• _Exercise_
From the line containing "Task: Toggle the aspect" down to the last line of the data, output each line word for word and include nothing else.

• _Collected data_
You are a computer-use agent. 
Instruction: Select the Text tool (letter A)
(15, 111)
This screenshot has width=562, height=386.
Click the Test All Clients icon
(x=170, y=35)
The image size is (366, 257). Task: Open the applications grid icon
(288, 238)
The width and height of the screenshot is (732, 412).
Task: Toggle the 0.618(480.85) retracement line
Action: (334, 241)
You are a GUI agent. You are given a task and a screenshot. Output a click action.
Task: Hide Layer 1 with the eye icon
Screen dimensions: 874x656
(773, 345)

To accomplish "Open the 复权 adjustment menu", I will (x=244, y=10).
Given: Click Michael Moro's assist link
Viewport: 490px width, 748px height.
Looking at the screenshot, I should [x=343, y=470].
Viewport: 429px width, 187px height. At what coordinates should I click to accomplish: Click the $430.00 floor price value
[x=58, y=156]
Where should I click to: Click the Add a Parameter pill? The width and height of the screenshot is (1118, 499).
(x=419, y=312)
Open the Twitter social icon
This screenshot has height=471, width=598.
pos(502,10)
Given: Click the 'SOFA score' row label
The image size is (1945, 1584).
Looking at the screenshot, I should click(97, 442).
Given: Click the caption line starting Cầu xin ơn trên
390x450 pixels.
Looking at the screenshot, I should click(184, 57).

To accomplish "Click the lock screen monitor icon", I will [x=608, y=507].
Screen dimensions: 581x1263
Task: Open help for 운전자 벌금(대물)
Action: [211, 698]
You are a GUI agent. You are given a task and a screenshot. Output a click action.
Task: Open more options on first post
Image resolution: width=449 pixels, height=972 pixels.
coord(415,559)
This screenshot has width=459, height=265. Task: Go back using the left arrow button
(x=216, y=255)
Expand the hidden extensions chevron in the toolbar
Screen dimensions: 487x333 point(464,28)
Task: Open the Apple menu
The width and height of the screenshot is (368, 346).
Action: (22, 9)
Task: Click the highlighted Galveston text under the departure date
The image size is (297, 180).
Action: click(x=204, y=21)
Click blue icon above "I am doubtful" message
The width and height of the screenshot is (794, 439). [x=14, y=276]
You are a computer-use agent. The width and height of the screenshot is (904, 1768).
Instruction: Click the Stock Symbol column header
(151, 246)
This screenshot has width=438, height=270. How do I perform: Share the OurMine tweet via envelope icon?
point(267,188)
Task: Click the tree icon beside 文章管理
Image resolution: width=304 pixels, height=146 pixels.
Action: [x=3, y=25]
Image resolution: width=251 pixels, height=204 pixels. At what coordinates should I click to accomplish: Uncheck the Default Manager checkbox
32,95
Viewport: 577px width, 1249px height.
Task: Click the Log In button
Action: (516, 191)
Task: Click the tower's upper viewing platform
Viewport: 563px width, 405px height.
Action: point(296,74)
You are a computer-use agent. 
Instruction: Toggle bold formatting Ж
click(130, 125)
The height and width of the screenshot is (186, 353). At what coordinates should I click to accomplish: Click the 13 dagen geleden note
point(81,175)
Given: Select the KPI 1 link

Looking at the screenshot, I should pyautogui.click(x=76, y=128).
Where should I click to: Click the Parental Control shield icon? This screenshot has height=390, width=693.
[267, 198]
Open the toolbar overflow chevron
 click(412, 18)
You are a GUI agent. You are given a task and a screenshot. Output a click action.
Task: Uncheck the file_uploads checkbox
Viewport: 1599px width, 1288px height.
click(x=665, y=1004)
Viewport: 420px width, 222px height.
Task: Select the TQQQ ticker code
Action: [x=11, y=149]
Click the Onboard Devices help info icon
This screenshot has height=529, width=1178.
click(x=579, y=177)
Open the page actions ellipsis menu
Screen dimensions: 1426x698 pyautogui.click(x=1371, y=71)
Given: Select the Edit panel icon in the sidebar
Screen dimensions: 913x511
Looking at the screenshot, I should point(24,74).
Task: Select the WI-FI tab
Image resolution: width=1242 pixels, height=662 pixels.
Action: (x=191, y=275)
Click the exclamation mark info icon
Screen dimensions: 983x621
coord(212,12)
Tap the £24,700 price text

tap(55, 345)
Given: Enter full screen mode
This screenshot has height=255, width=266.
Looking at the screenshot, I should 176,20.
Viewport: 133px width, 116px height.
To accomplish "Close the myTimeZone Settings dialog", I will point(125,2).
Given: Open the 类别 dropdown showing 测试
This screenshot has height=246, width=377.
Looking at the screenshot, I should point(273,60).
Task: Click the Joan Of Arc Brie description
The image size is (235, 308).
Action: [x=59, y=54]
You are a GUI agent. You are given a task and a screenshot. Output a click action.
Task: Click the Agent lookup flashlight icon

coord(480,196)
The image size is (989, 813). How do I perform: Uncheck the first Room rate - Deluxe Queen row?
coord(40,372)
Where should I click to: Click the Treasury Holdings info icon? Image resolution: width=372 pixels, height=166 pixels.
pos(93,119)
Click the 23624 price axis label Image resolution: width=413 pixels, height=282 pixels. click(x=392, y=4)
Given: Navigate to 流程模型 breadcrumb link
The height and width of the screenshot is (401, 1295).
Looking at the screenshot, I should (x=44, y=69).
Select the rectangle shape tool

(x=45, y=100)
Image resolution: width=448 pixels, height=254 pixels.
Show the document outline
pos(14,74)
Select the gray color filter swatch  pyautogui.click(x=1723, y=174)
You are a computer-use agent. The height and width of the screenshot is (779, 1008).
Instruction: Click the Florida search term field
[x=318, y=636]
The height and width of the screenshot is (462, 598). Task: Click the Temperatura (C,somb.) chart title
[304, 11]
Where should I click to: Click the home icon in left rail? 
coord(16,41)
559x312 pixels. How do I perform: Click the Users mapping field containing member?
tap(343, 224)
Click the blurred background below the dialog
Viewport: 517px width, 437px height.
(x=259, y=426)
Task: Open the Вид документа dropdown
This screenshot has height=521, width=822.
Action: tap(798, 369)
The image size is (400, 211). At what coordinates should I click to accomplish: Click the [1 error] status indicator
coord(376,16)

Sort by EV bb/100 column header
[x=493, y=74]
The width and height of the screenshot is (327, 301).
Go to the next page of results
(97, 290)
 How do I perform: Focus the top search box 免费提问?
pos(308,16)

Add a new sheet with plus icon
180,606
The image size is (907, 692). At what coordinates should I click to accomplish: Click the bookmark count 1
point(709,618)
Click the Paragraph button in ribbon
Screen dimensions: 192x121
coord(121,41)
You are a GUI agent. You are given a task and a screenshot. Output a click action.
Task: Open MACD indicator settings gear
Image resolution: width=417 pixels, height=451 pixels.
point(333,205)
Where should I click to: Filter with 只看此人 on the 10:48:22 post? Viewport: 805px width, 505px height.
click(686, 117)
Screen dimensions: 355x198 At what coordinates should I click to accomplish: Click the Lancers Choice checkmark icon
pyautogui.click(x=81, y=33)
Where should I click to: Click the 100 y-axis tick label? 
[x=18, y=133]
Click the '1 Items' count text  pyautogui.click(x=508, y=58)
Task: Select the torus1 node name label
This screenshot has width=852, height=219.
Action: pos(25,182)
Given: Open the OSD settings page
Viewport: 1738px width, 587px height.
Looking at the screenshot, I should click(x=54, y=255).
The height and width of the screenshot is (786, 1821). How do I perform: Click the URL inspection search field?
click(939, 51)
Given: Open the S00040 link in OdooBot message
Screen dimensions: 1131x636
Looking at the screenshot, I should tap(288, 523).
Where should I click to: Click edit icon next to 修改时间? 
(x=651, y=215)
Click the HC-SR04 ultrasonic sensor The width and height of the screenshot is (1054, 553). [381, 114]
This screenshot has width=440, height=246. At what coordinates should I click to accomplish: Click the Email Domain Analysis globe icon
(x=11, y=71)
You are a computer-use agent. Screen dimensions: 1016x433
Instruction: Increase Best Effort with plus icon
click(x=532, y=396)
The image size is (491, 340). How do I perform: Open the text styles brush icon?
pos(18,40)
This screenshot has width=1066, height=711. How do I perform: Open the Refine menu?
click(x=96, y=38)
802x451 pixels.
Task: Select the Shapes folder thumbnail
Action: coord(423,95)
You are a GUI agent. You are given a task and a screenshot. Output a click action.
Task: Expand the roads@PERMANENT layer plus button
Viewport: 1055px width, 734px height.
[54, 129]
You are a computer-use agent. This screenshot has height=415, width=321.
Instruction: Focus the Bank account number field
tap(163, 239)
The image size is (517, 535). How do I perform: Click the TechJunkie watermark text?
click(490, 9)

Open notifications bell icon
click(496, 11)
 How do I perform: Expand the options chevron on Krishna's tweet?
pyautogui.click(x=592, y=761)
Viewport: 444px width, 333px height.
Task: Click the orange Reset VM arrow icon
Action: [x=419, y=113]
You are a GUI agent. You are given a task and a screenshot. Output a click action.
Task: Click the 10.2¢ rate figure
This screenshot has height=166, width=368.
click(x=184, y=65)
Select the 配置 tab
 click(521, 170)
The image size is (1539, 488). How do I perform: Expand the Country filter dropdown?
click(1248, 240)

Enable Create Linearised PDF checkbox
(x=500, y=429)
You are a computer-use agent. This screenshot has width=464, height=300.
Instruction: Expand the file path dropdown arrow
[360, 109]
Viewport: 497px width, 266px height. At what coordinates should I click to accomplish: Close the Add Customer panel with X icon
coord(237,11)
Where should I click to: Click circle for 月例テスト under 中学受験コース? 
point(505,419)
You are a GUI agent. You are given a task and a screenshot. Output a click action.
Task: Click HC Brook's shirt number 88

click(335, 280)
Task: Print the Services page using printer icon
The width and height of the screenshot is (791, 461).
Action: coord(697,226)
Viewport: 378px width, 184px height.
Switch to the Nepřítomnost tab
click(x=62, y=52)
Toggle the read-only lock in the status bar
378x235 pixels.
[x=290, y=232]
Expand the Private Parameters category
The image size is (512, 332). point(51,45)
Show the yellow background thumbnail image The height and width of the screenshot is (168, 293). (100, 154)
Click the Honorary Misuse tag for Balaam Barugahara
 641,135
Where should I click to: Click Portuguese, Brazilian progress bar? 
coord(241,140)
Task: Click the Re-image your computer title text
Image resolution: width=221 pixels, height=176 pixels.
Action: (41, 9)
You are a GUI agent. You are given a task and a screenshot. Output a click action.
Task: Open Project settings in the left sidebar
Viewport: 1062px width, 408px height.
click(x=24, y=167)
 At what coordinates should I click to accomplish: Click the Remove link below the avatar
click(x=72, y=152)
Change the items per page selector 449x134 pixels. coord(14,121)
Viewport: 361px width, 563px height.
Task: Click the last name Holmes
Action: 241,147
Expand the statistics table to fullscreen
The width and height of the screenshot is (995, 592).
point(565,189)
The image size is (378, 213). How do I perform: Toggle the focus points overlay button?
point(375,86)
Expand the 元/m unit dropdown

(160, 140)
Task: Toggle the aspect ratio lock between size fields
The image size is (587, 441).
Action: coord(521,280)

• _Answer to the problem_
Task: Toggle the aspect ratio lock between size fields
The image size is (587, 441).
Action: coord(521,280)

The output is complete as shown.